Im Stück kommen vor: Eine fluchbeladene Schönheit, die jede Nacht in den Schlaf des Vergessens sinkt. Exotische, hitzeflirrende und von Beduinen bevölkerte Landschaften. Ein das Wasser suchender und die Liebe findender Hausmeister. Ein liebestrunkener Orientale, dessen Leidenschaft ihn ins Verderben stürzt. Ein lüsterner, unfreiwilliger Flaschengeist im freien Fall. Ein defekter Fahrstuhl. Eine liebestrunkene Orientalin, deren Leidenschaft das Verderben bringt.

Kritiken

Esslinger Zeitung | 16.10.2015

Starke, konzentrierte Aufführung

Der Bühnenvorhang: eine Wand von Orientteppichen, deren verschlungene Ornamente jedes seine eigene Geschichte erzählen könnte. Fabeln, Phantasien, Träume sind es auch, die Roland Schimmelpfennig… ineinander montiert und damit ein Erzähltheater der besonderen Art erzeugt hat. Den viel gespielten Text hat nun László Bagossy in der Stuttgarter tri-bühne neu inszeniert. Für den ungarischen Regisseur ist es die siebte Inszenierung am Theater von Edith Koerber – eine Glückszahl für Bagossy, dem eine starke, konzentrierte Aufführung gelungen ist…
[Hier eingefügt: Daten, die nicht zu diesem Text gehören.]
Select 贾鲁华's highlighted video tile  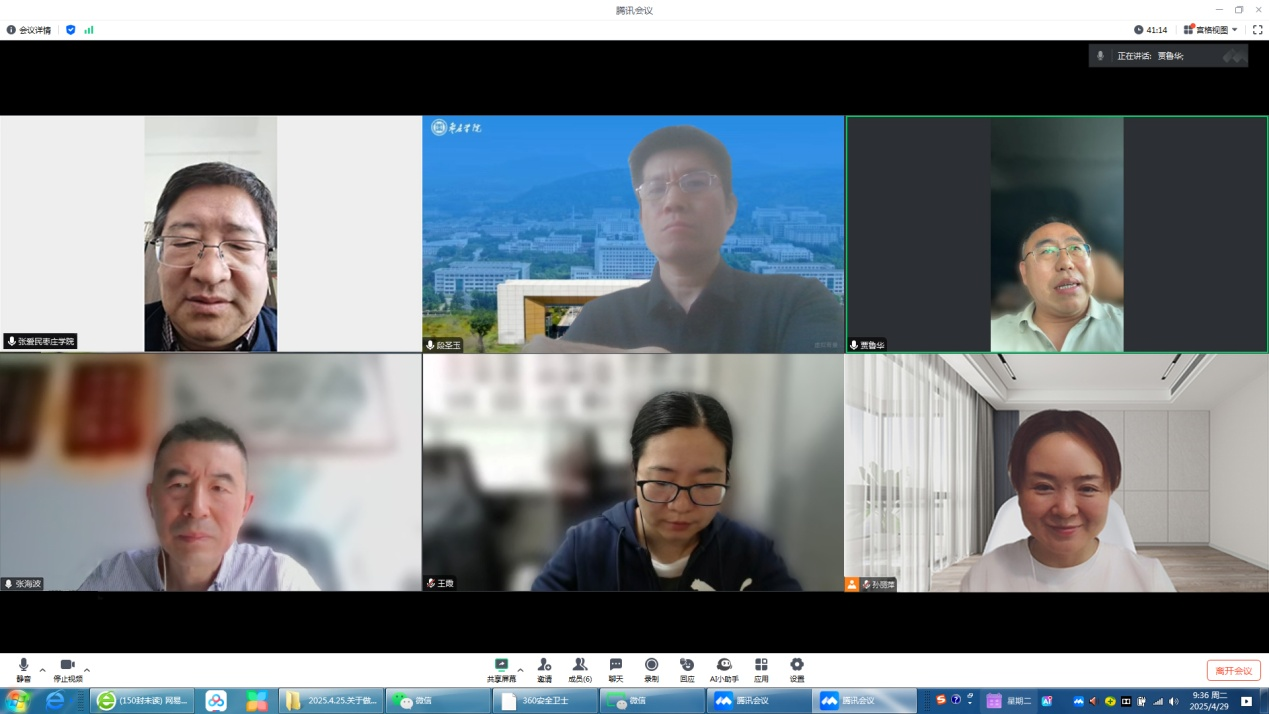point(1056,234)
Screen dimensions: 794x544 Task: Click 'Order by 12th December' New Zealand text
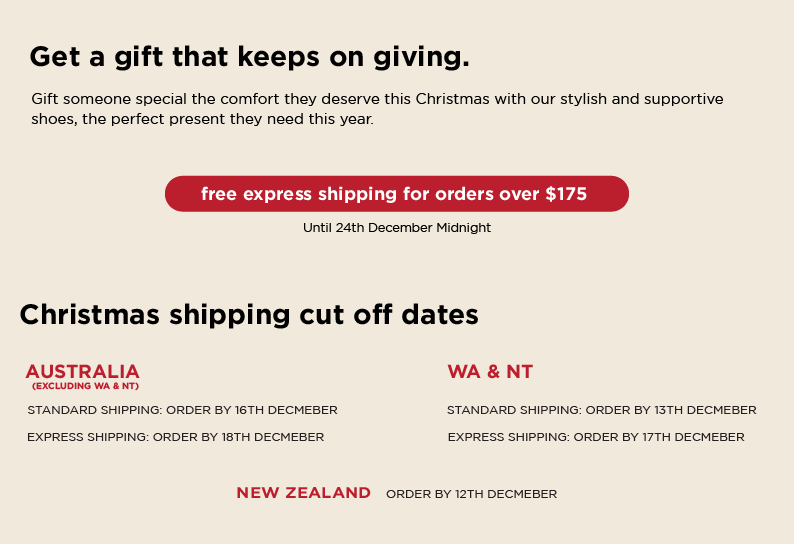pyautogui.click(x=471, y=494)
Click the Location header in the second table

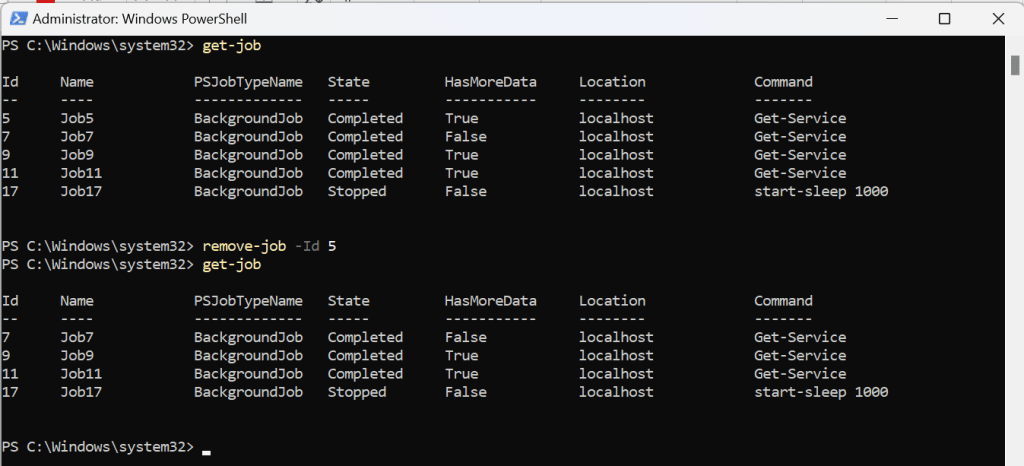[612, 301]
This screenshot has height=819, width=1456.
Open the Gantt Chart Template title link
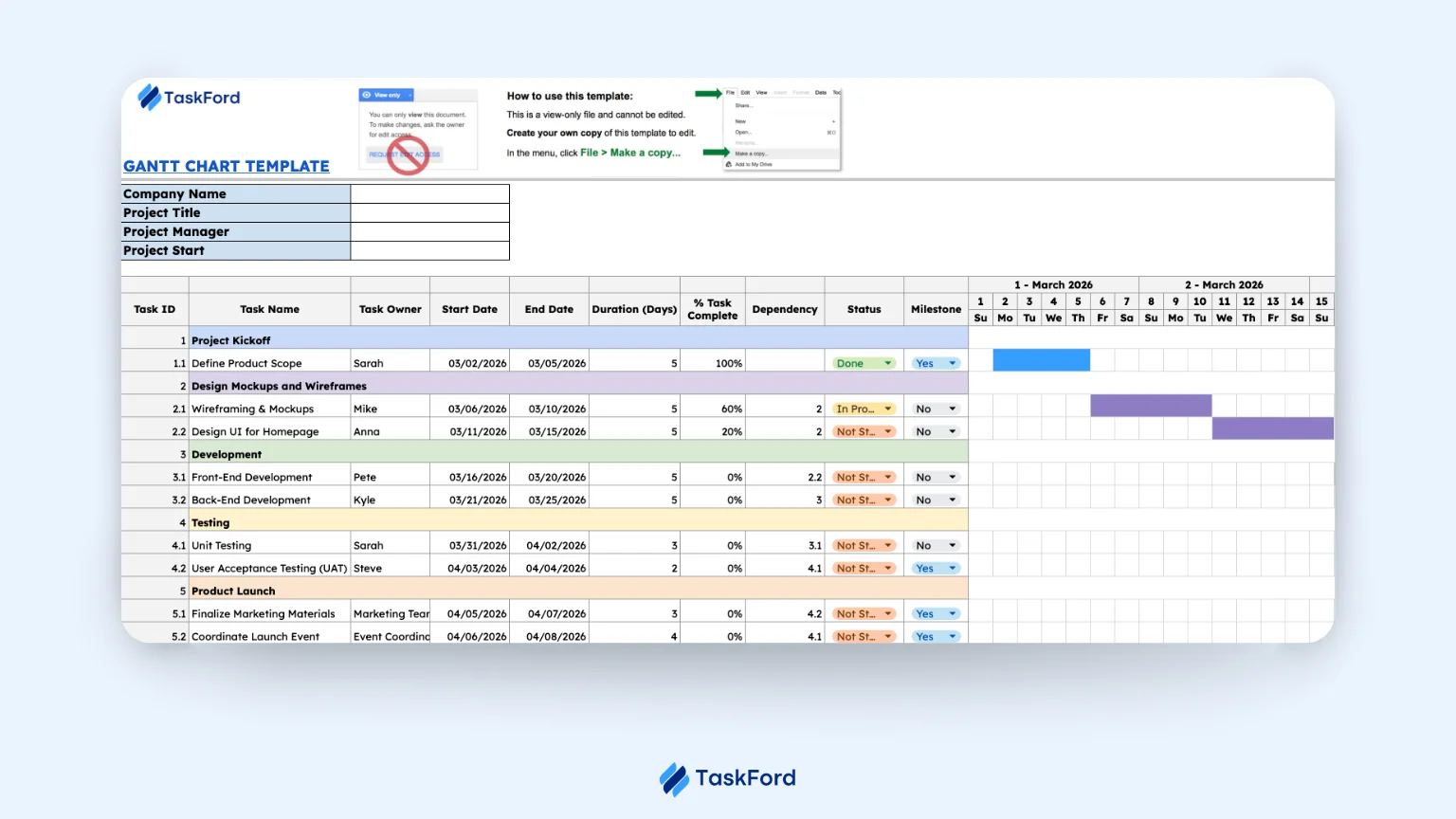click(227, 166)
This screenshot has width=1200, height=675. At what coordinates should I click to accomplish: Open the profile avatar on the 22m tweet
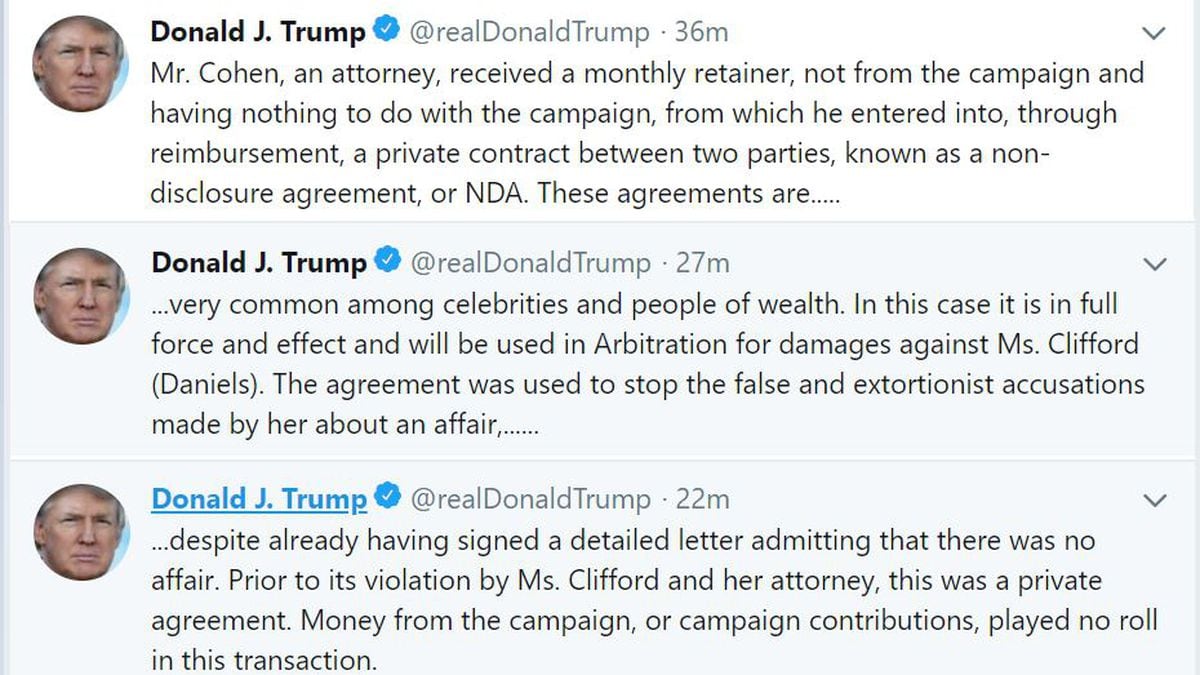click(80, 532)
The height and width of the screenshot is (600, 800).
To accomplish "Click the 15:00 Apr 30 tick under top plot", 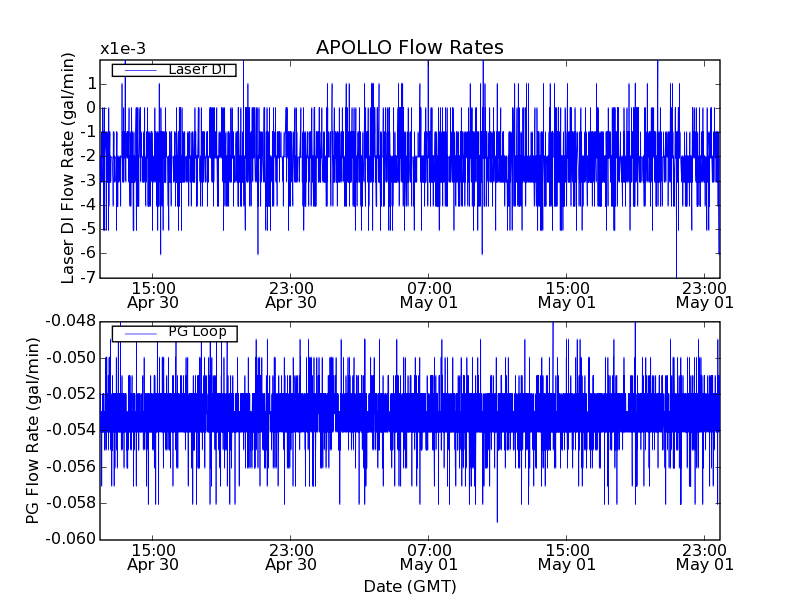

Das Rauschen in den kommunizierenden Röhren der Hochhausbewohner hat in Bagossys Inszenierung eine Melodie: ›meine Ruh‹ ist hin / mein Herz ist schwer / Ich finde sie nimmer / und nimmermehr‹ singt ein Sopran am Anfang irgendwo aus dem Off, und gleich wird Sebastian Hubers musikalisches Arrangement zum Endlos-Loop über eineinhalb Stunden. Goethes Gretchenworte sind das Leitmotiv für die Abgründe von Furcht und Begehren dieser kontaktarmen, selbstgesprächigen Figuren, deren Monologe Schimmelpfennig kunstvoll ineinander führt.

Regisseur Bagossy lässt sie wie ein Hör-Oratorium, ohne große szenische Zutaten, spielen: die fünf Sprecher sitzen auf weißen Plastikstühlen vor schwarzem Hintergrund nebeneinander dem Publikum gegenüber, nur ein voller Mond steht am Himmel dieser heißen Nacht, und die Mikroports, welche den Schauspielern auf die Stirn geklebt sind, bringen die Nuancen ihrer Sprachexkursionen akustisch noch deutlicher hervor.

In ihren Rollen beeindrucken die fünf Akteure sowohl darstellerisch wie als Sprecher des poetisch vielschichtigen Textes. Christian Sunkel-Zellmer ist ein zuweilen vergrübelt dreinblickender, knitzer Hausmeister, der mit suchendem Instinkt schließlich eine neue Liebe findet. Christian Werners Karpati, der lüsterne Voyeur vom Nachbarhaus und unfreiwillige Flaschengeist in der Wohnung Nummer 32, von deren Balkon er am Ende im freien Fall zu Boden kommt, bleibt etwas blass; dafür ist Manoel Vinicius Tavares da Silva als liebestrunkener Kalil, dessen Leidenschaft ihn ins Verderben stürzt, ein praller Typ. Großartig in ihrer Gegensätzlichkeit sind die beiden Frauen getroffen: Natascha Kuch als liebessehnsüchtige Fatima, deren handfester Eifersucht nur mit einem Küchenmesser Genugtuung verschafft werden kann; und Sofie Alice Miller als in orientalischen Märchen schlummernde Franziska, die unter ihrer Wollmütze aus behüteten Träumen geweckt werden will.

Dietholf Zerweck
Stuttgarter Zeitung | 16.10.2015

Faszinierendes Vexierspiel

Eine heiße Nacht… Der Hausmeister und die Bewohner in den Apartments, die sich in dieser schwülen Nacht begegnen und verfehlen werden, sind mit Mütze und Anorak gekleidet wie im tiefsten Winter. Der Augenschein trügt also. Wie so vieles in dieser ›Arabischen Nacht‹ in der tri-bühne rätselhaft und in der Schwebe bleibt. Das liegt jedoch weniger an der minimalistischen Inszenierung von László Bagossy als am Stück selbst… Hier zeigt sich der Autor in seiner ganzen Kunstfertigkeit, als Textvirtuose, der einzelne Erzählfäden zu einem grandiosen Handlungsteppich verknüpft und ein faszinierendes Vexierspiel zwischen orientalischen Fantasien und dem Nachtleben in einem Hochhaus schafft.

Die fünf Darsteller in ihrer als Black Box eingeschnittenen Bühne bleiben die ganzen 90 Minuten über sitzen. Jeder auf seinem Stuhl, statisch und mit verhaltenen Stimmen. Nur ihre Monolog-Sentenzen treffen pfeilschnell und punktgenau wie in einem Flipperautomaten aufeinander. So entwickelt sich das Traumgewebe aus verschiedenen Mündern simultan.